Fig.4 Amino acid alignment of 26・29kDa protease precursor from flesh fly,fruit fly and cockroach

 さらに、ショウジウバエの26・29kDaプロテアーゼについては遺伝子座の決定を行った。ショウジョウバエ3齢幼虫唾液腺染色体へジゴキシゲニン標識したショウジョウバエ26・29kDaプロテアーゼのcDNAをハイブリダイズさせることで26・29kDaプロテアーゼの遺伝子座を70C座と同定した。ショウジョウバエカテプシンLの遺伝子座は既に50C座と同定されており、2つの遺伝子は異なる座位に存在することがわかった。

【まとめ】

 私は昆虫のプロテアーゼに着目することで、プロテアーゼの新たな性質を見いだせるのではないかと考え、センチニクバエ由来のユニークなシステインプロテアーゼである26・29kDaプロテアーゼの解析をおこなった。このプロテアーゼのcDNAを単離することで1次構造を明らかにした結果、このプロテアーゼがカテプシンL様の29kDaサブユニットと、新規な構造の26kDaサブユニットの2つのサブユニットから構成されており、しかも、これらの2つのサブユニットが1つの前駆体蛋白からプロセスされて生じることを示した。このプロテアーゼはカテプシンL様の構造をしているにもかかわらず、基質特異性はカテプシンBに類似していた。これらの結果から、26・29kDaプロテアーゼは構造的にも活性的にもこれまでに報告のない新しいプロテアーゼであると結論された。さらに、ホモログの単離により、この新規なプロテアーゼが昆虫において広く保存されている可能性を示した。今後は、このプロテアーゼの機能を解明することが重要な課題である。

審査要旨

 プロテアーゼが生体防御に深く関与していることはよく知られた事実である。多くの高等真核生物において、異物を貪食した細胞は、細胞内顆粒においてリゾチームやカテプシンなどのプロテアーゼにより、異物の分解を行うことが明らかにされている。ところが近年、センチニクバエから異物の注入時に体液細胞から分泌されるというユニークなシステインプロテアーゼが見いだされた。精製を行った結果、このプロテアーゼは26kDaと29kDaの2つのサブユニットからなる構造上も新規なプロテアーゼであることが予想された。

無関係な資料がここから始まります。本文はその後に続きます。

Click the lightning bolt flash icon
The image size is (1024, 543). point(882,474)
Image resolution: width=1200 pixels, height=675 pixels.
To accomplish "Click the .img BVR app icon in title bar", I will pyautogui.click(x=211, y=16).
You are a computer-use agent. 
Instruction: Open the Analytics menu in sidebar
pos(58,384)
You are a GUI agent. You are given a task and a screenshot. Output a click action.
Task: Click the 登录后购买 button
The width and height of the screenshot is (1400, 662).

 この論文は、この新たなシステインプロテアーゼ、26・29kDaプロテアーゼの構造、性状、発現などを解析したものである。本論文は序を含み4章より構成される。

 2章では、26・29kDaプロテアーゼのcDNAクローニングについて報告している。2分子性のプロテアーゼであるので、26kDaと29kDaそれぞれのアミノ酸配列を決定し、この情報をもとにセンチニクバエcDNAライブラリーからスクリーニングを行った。その結果、驚くことに26kDaと29kDaが同一の遺伝子にコードされていることが明らかになった。29kDaは、システインプロテアーゼの活性ドメイン様の構造をとっており、中でも多くの生物で保存されているカテプシンLの成熟型酵素に高いホモロジーを示した。一方26kDaは29kDaのN末側に位置するが既知のプロテアーゼとは構造上全く類似した領域が検出されない。センチニクバエではこのプロテアーゼとは別にカテプシンLが単離されており、26・29kDaプロテアーゼは、新規なカテプシンファミリーのプロテアーゼであることが明らかになった。このような2分子性のプロテアーゼはほとんど報告されておらず、しかも1つの前駆対蛋白からプロセシングをうけて形成されるは唯一カテプシンCのみである。

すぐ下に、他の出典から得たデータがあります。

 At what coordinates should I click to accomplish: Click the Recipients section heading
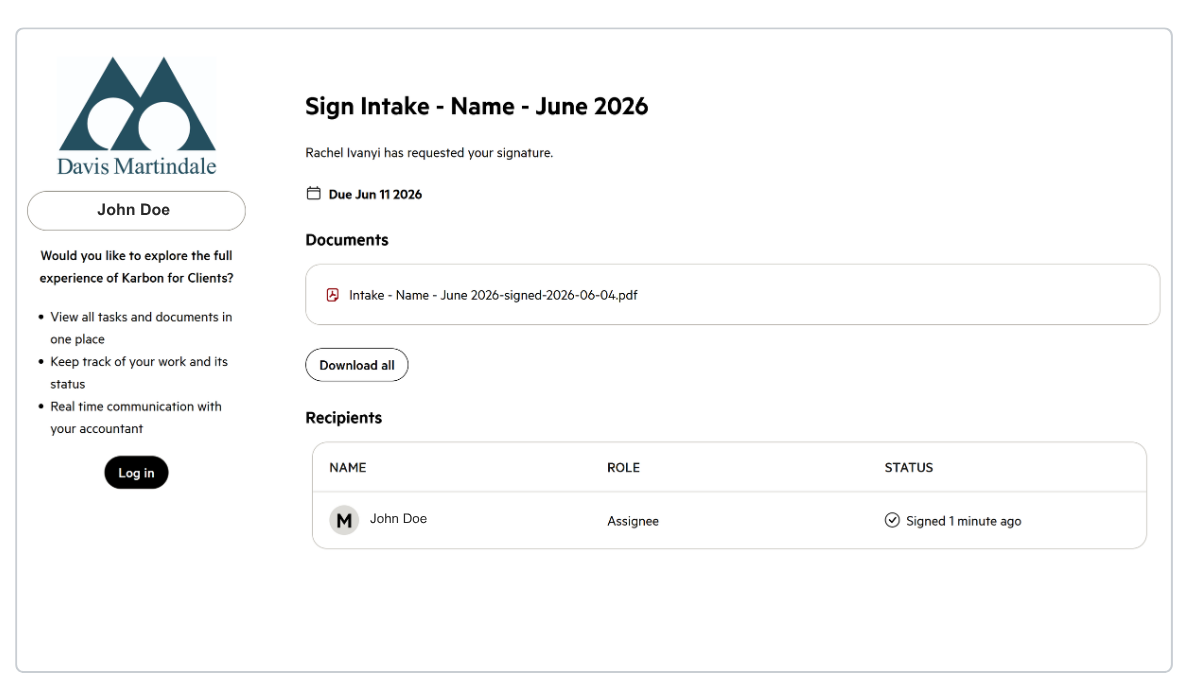pyautogui.click(x=343, y=418)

 3章では、このプロテアーゼの性状解析として、基質の特異性について蛍光基質を用い調べている。この26・29kDaプロテアーゼは、構造はカテプシンL様でありながら、カテプシンBの特異的基質といわれるZ-Arg-Arg-MCAをよく分解することが分かった。センチニクバエではカテプシンB様の構造をとるプロテアーゼが単離されているが、この酵素はZ-Arg-Arg-MCAを分解せず、体液細胞の産生するプロテアーゼでこの基質を水解するのは26・29kDaプロテアーゼである。哺乳類ではカテプシンBが食細胞内での異物の消化に主として作用することから、昆虫においては、カテプシンBは機能的に異なる方向へ進化し、異物排除にはこの26・29kDaプロテアーゼが機能するようになったと考えられる。更に、このプロテアーゼの発現時期を調べてみると、全発生段階で発現しているが、中でも発生初期と幼虫後期と蛹の時期に強い一過的な発現が見られた。生体防御のみならず、発生過程においても機能している可能性が考えられた。

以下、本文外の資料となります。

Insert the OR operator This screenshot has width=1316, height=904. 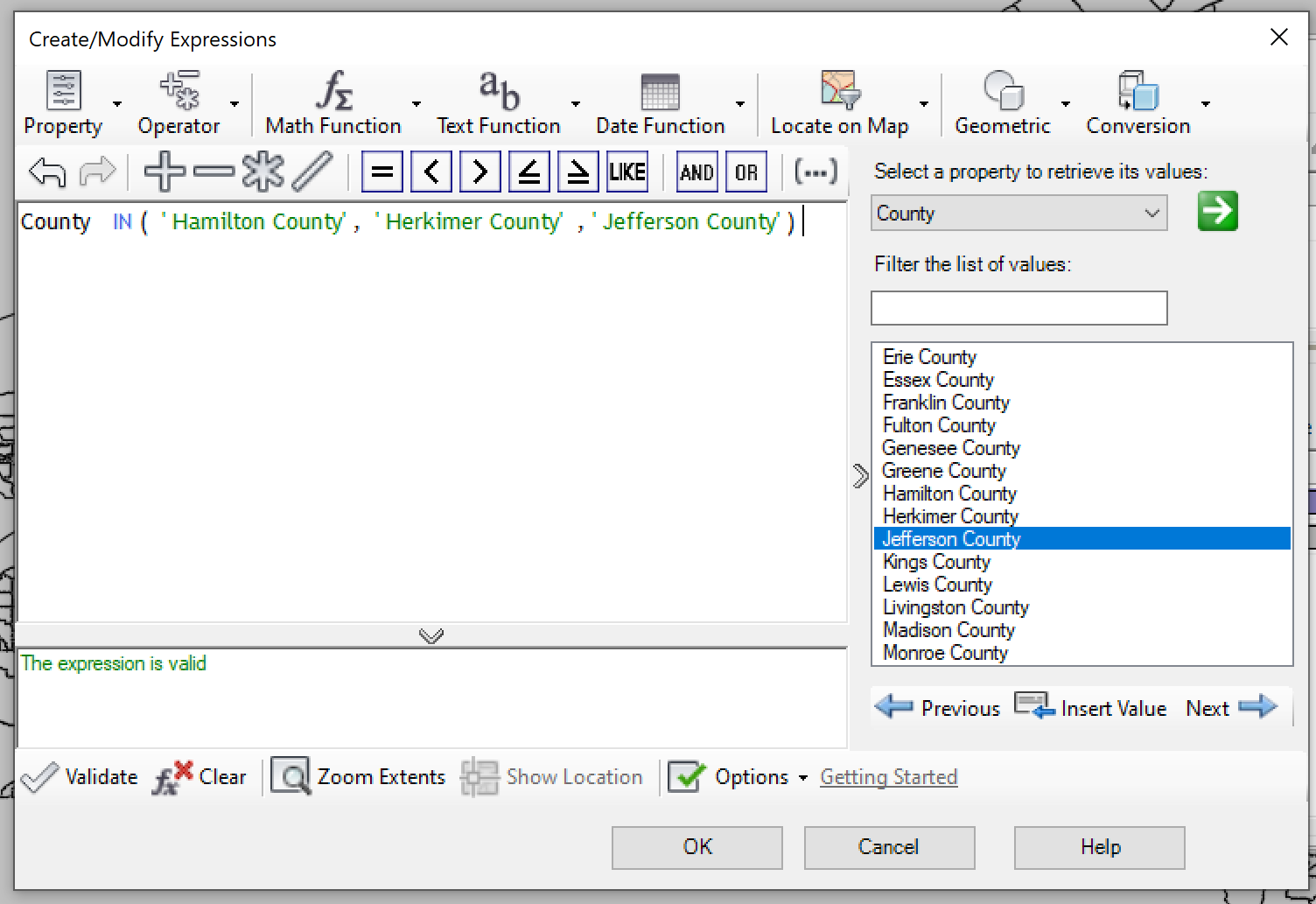[746, 172]
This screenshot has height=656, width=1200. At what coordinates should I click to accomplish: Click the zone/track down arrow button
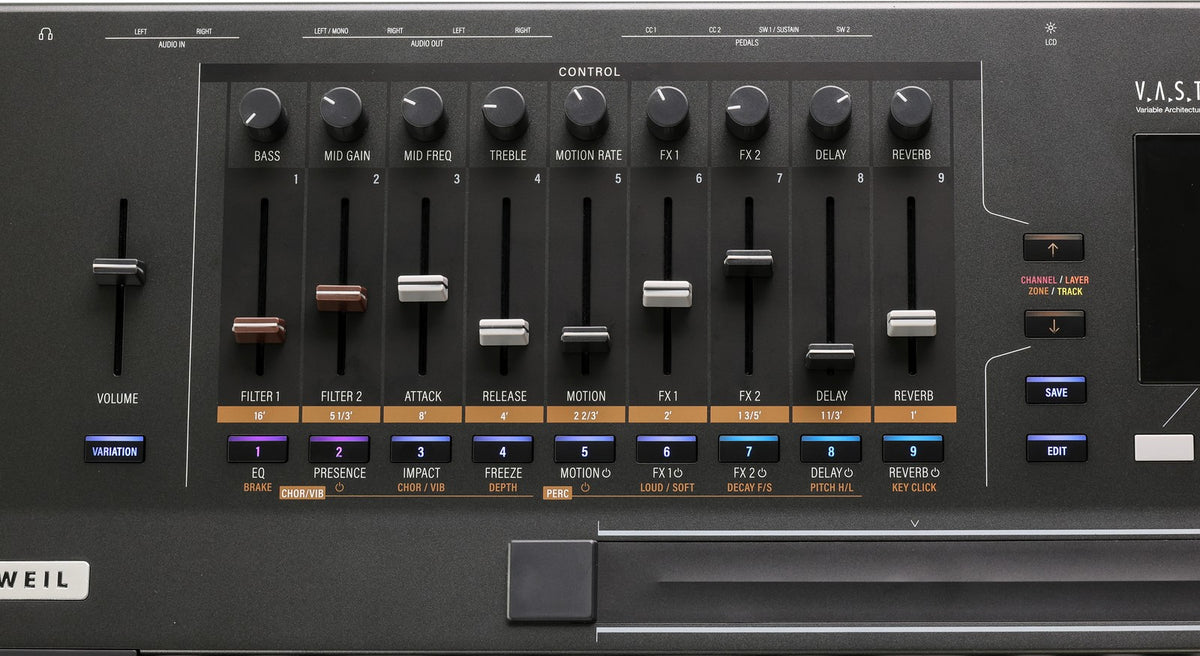coord(1054,324)
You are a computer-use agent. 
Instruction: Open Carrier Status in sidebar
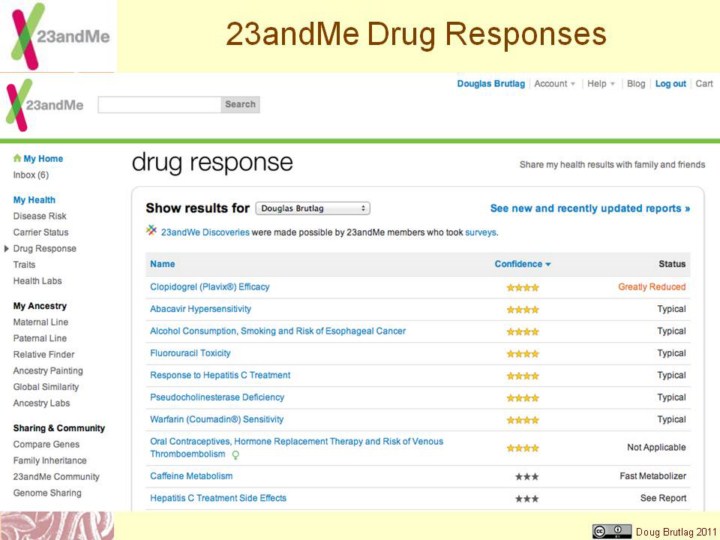coord(41,232)
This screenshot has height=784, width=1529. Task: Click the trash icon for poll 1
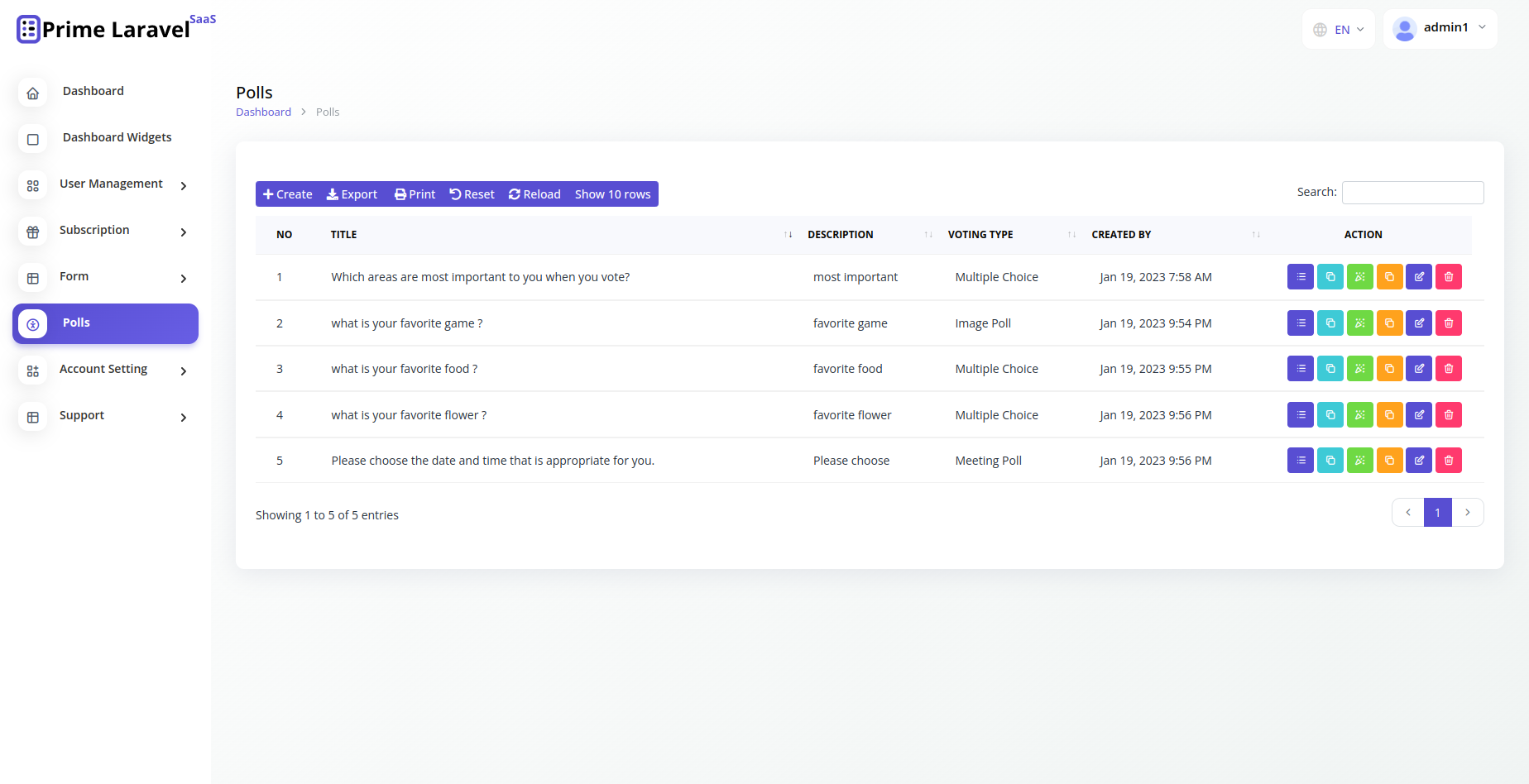[1448, 277]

 4章では、この新たなプロテアーゼが他の昆虫にも広く存在することを示している。あらゆる昆虫の祖先ともいわれるゴキブリにおいてもこのプロテアーゼが見いだされたことは興味深い。昆虫は進化と共に細胞性生体防御から液性生体防御を発達させてきたと考えられており、今後26・29kDaプロテアーゼの機能部位を解析して行くことで、生体防御機構の新たな側面が見いだされることが期待される。

 以上、この研究は昆虫由来の新しいシステインプロテアーゼのファミリーを初めて記載したもので、昆虫生理学、比較免疫学の進展に寄与するものであり、博士(薬学)の学位に相当するものと判断した。